Text shown:
⇐ ⇒

[CF-metadata] time as ISO strings

From: Seth McGinnis <mcginnis>
Date: Fri, 22 Oct 2010 14:03:04 -0600

I agree completely. Using ISO date strings as an encoding for time coordinates
sounds terrible to me, doubly so if you consider that they would have to be
not-quite-ISO in order to accommodate non-Gregorian calendars.

That said, I also agree that it would be great if netcdf tools all knew how to
translate numeric time coordinates into ISO strings. (And translate from
string back to number, I suppose, but for me, human-readable output is the
important thing.)

At the start of this thread, I would have argued that it would be nice to have
an official spec for including a corresponding set of date strings as
ancillary/convenience metadata, but at this point, I think that best practice
can be summarized as simply "match what 'ncdump -t' does". (With perhaps the
addendum that people are likely to infer precision based on which fields are
present, so format accordingly.)

Collected data:

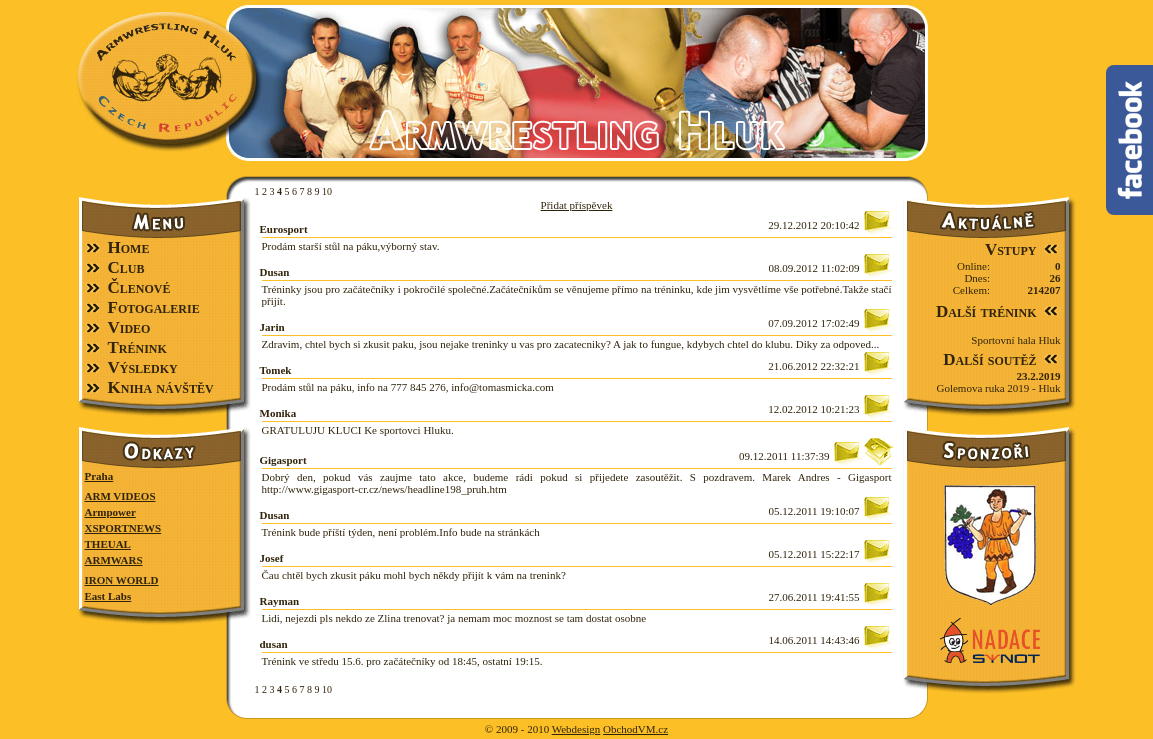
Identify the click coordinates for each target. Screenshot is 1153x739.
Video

What needs to be done:
Reproduce the passage of the post on time as ISO strings that begins with "[CF-metadata] time as" and ends after "important thing.)", substituting "unwise" for "terrible".

Task result:
[CF-metadata] time as ISO strings

From: Seth McGinnis <mcginnis>
Date: Fri, 22 Oct 2010 14:03:04 -0600

I agree completely. Using ISO date strings as an encoding for time coordinates
sounds unwise to me, doubly so if you consider that they would have to be
not-quite-ISO in order to accommodate non-Gregorian calendars.

That said, I also agree that it would be great if netcdf tools all knew how to
translate numeric time coordinates into ISO strings. (And translate from
string back to number, I suppose, but for me, human-readable output is the
important thing.)